A friend asked what I love the most about cycling, and I realized…
The moment I get on the bike, I feel transported back in time. Is it to the child mind, where I am free and strong and can go anywhere I want? Not completely true, since I have to contend with the annoying constraints of gravity and national borders and financial woes. But cycling always takes me out of the worry and concerns of daily life. Maybe then I’m not transported back to childhood as much as liberated from time itself.
Consider that moment when I notice that I’ve cycled several miles without a thought. Up and over a long hill, past fields and forrest, city and shopping mall and industrial blight. Out of time, out of mind, out of body? Or into body experience so much that my chattering mind finally shuts up.
My friend then asked what I’d learned about writing from the Sun Magazine workshops. This gave me pause. Attending the last three of the Esalen workshops, each time I had trouble connecting with the retreats, felt I didn’t open up, that I didn’t really learn much.
However, on this last tour, writing on this blog became a genuine creative outlet. I strived to reveal more of my personal experience, to become more transparent, to tell the inner story of emotion, of conflict, of loss, of desire.

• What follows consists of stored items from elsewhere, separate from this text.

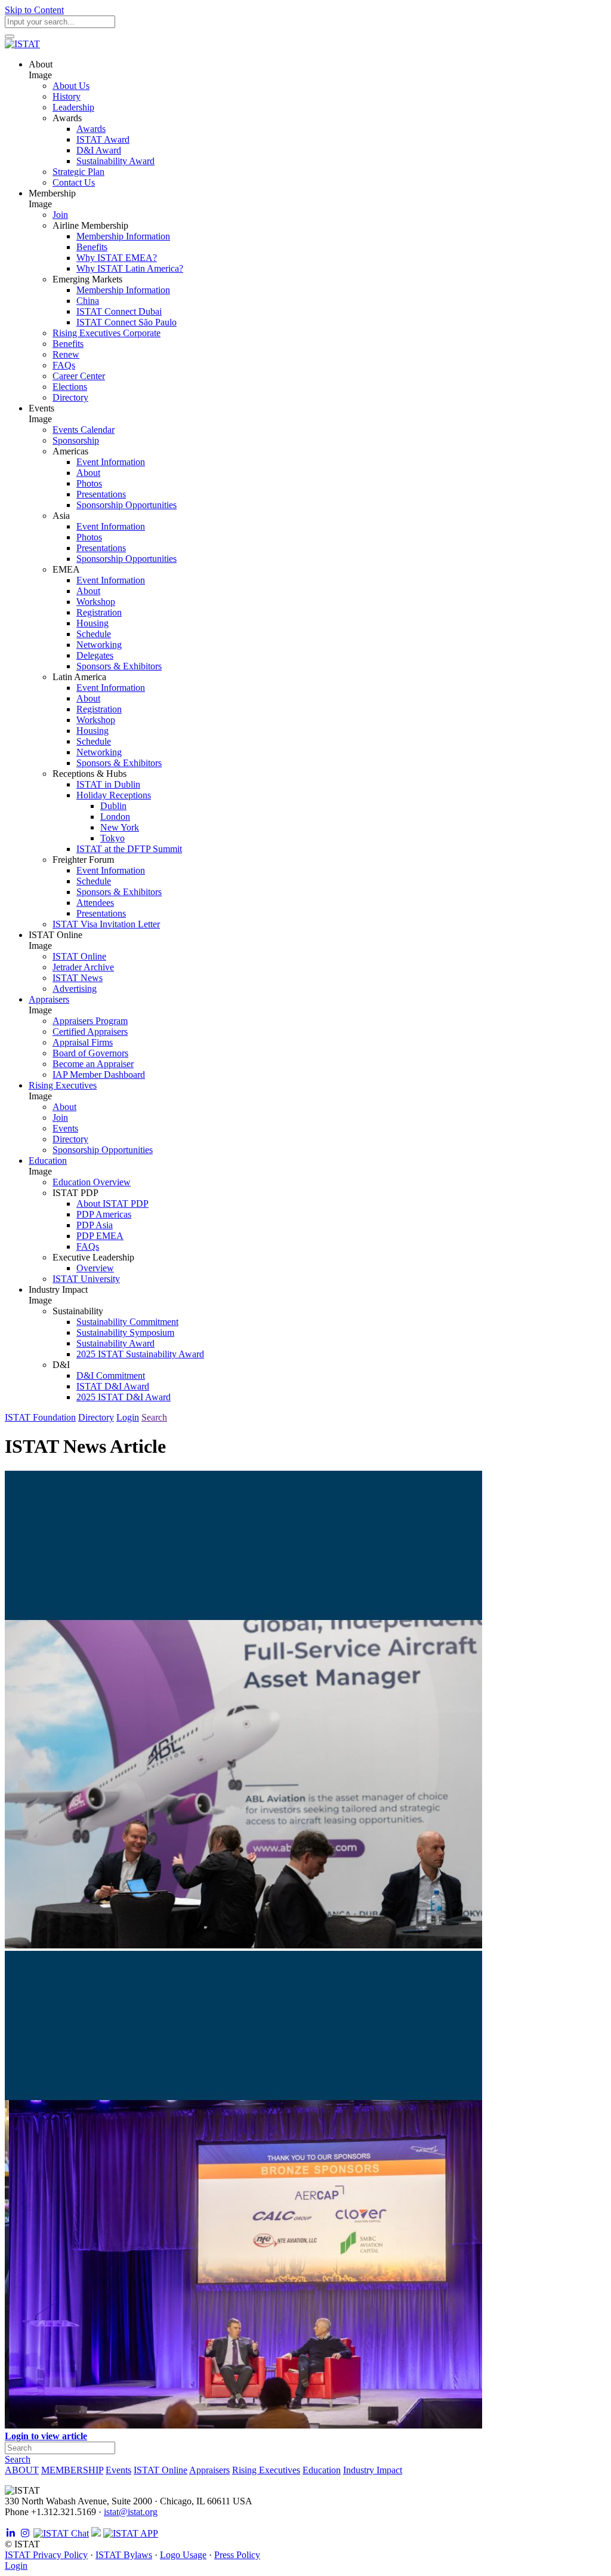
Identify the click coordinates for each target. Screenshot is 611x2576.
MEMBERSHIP (72, 2470)
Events (118, 2470)
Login (127, 1417)
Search (154, 1417)
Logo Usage (183, 2555)
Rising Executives (266, 2470)
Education (322, 2470)
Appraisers (209, 2470)
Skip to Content (34, 10)
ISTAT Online (160, 2470)
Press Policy (237, 2555)
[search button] (9, 36)
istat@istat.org (131, 2512)
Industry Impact (372, 2470)
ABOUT (22, 2470)
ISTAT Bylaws (123, 2555)
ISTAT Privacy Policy (46, 2555)
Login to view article (46, 2436)
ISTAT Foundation (40, 1417)
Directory (96, 1417)
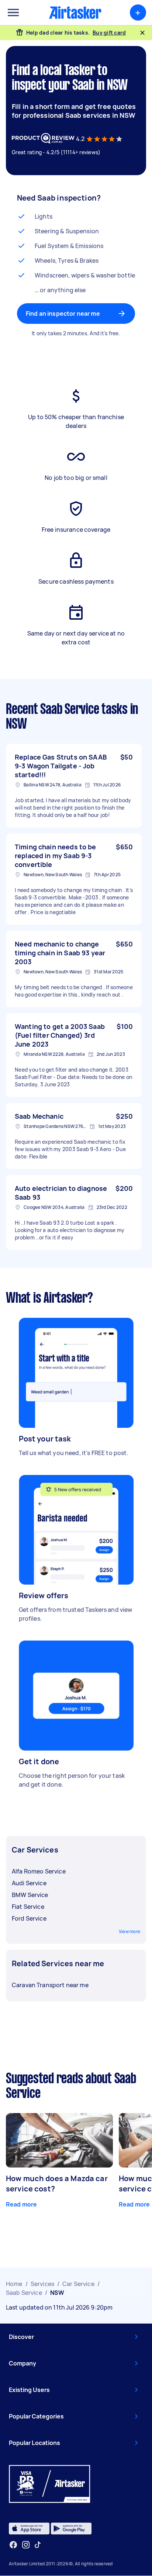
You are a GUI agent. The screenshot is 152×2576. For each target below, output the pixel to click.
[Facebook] (13, 2544)
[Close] (142, 32)
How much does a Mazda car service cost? (57, 2183)
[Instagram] (26, 2545)
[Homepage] (75, 13)
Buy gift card (109, 32)
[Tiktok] (37, 2544)
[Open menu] (13, 12)
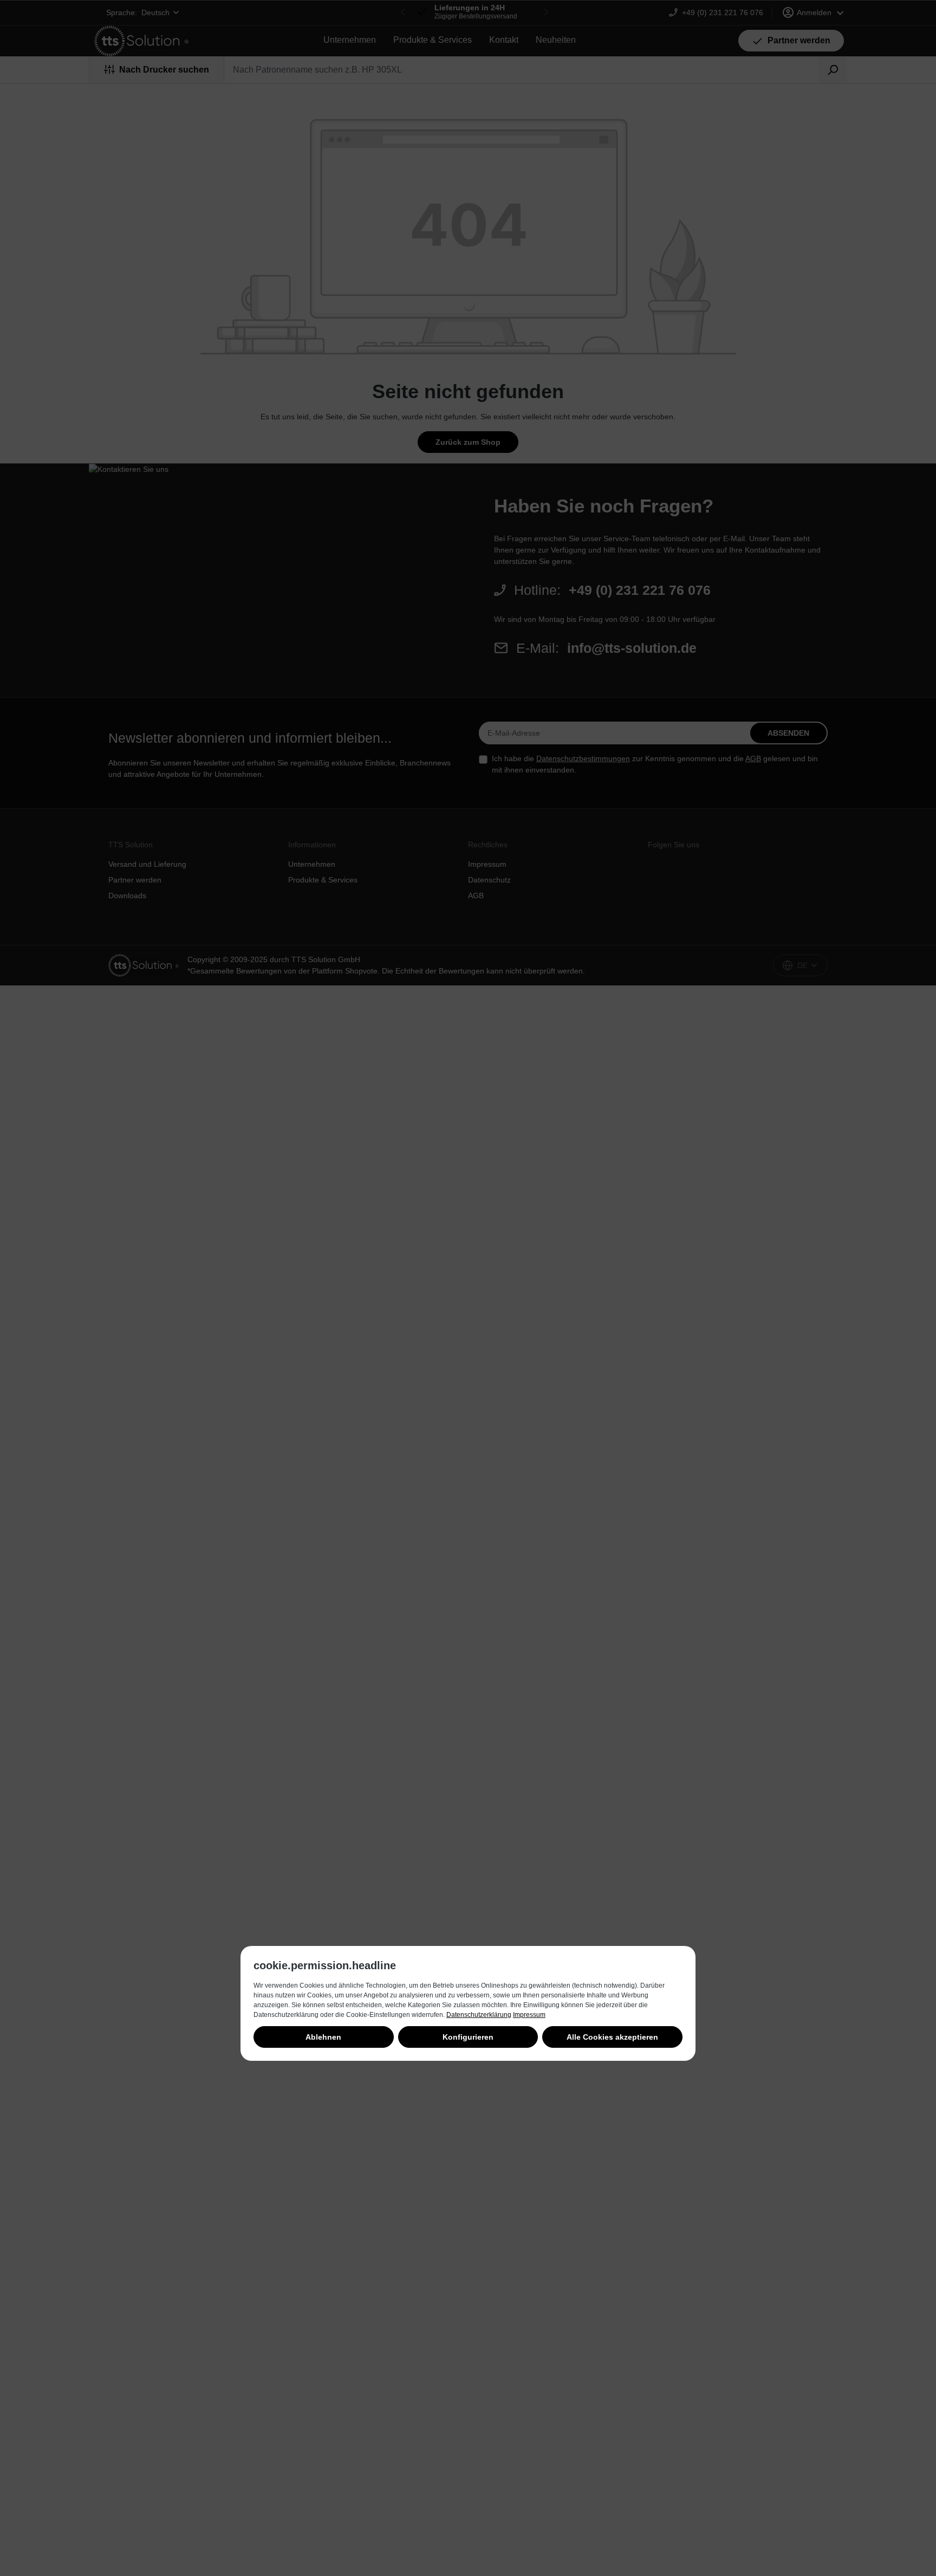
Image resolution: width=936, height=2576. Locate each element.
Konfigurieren (468, 2037)
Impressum (529, 2015)
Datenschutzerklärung (478, 2015)
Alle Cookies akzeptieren (612, 2037)
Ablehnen (323, 2037)
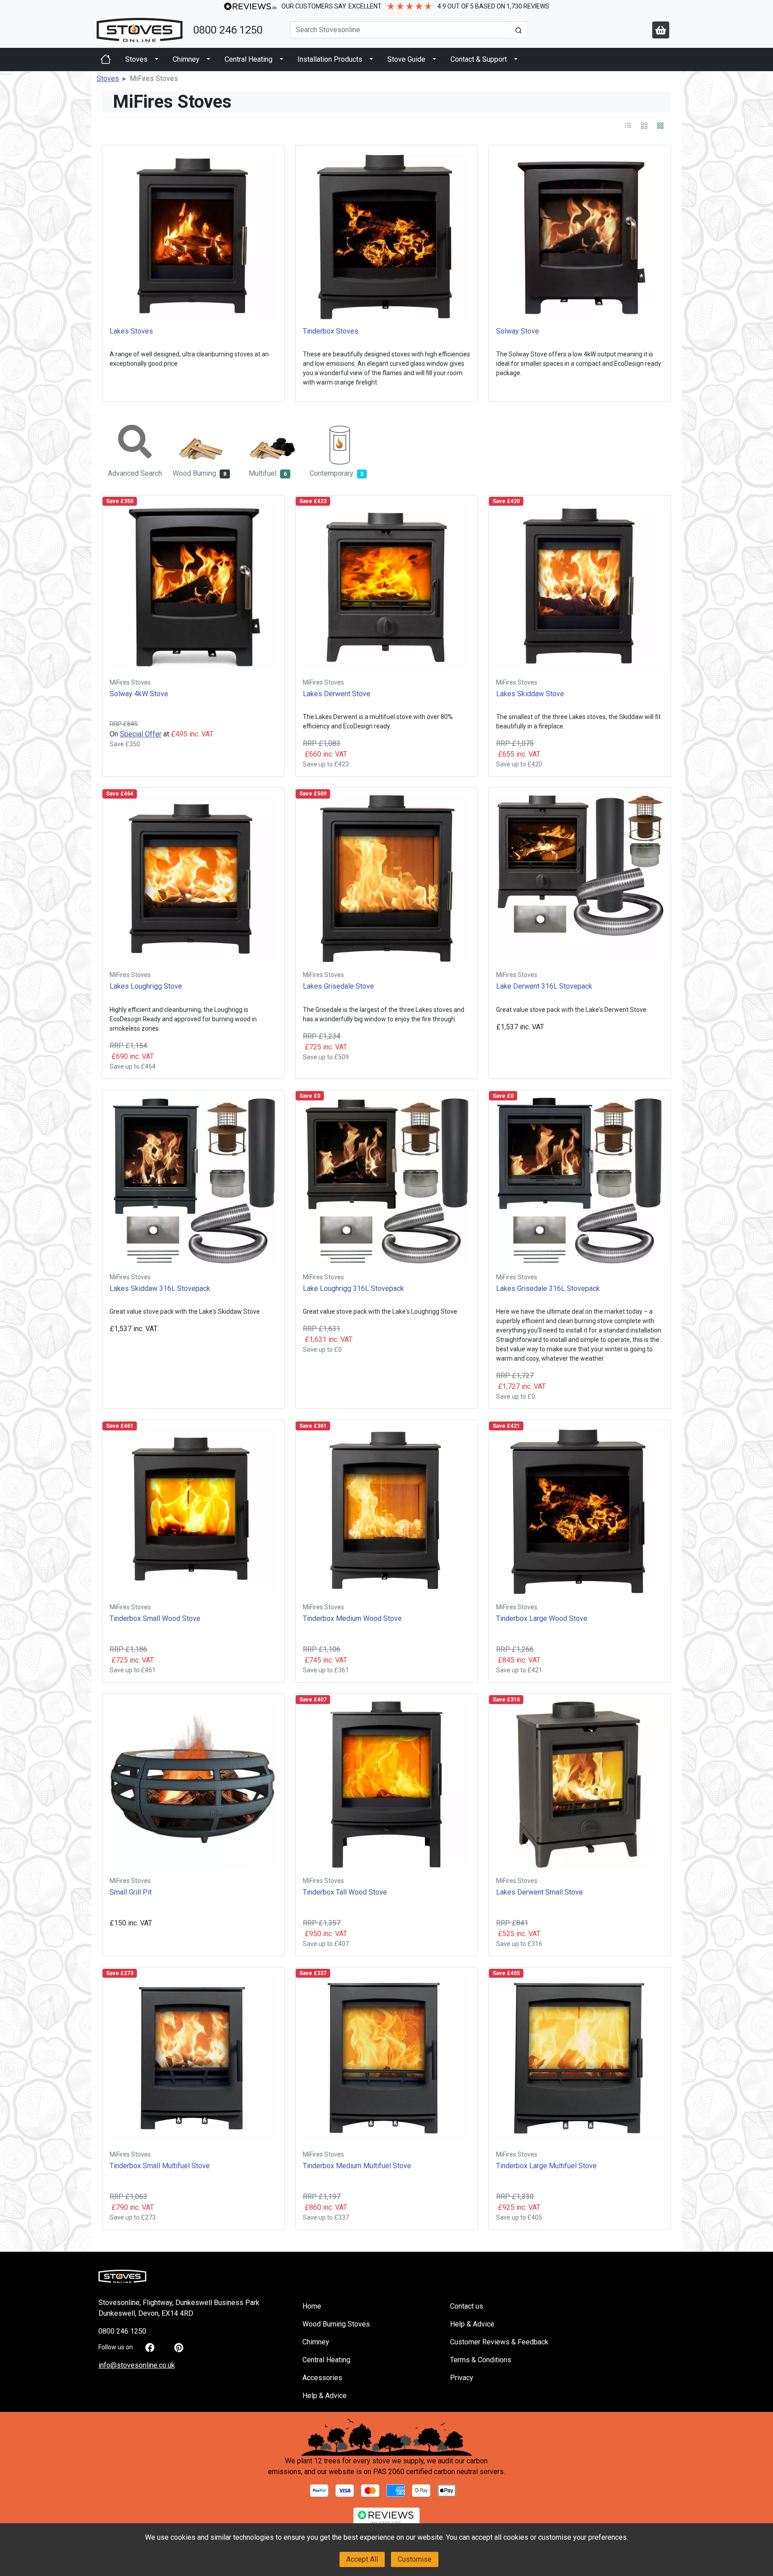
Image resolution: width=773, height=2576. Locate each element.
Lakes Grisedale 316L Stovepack (548, 1288)
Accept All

Wrote things that previously I’d reserved for my personal journal, or for intimate conversation, or for the realms of nightmare and fantasy.
December, while working the floor at FireWorks, several people told me they’d read the blog. At first I was taken aback, stunned, blushingly embarrassed. People where actually READING this?! Lots of people. People who were customers, business contacts, total ‘strangers’. And also several casual friends who I’d kept at arm’s length, reserved.
Take a breath, Ocean. Relax. Pay attention. Oh, that’s right, I’ve always wanted this exposure, this transparency, this chance at being authentic, being seen, being real. OK, thanks for reading, all of you, as I muster the courage to respond. Thanks for joining on this life journey, at times intense and painful, always intimate and personal.
So writing is another way I transcend the bounds of space and time, to cross over into the realm of dreams and imagination. The cycle, the journal, the blog, the body, the mind. Time machines.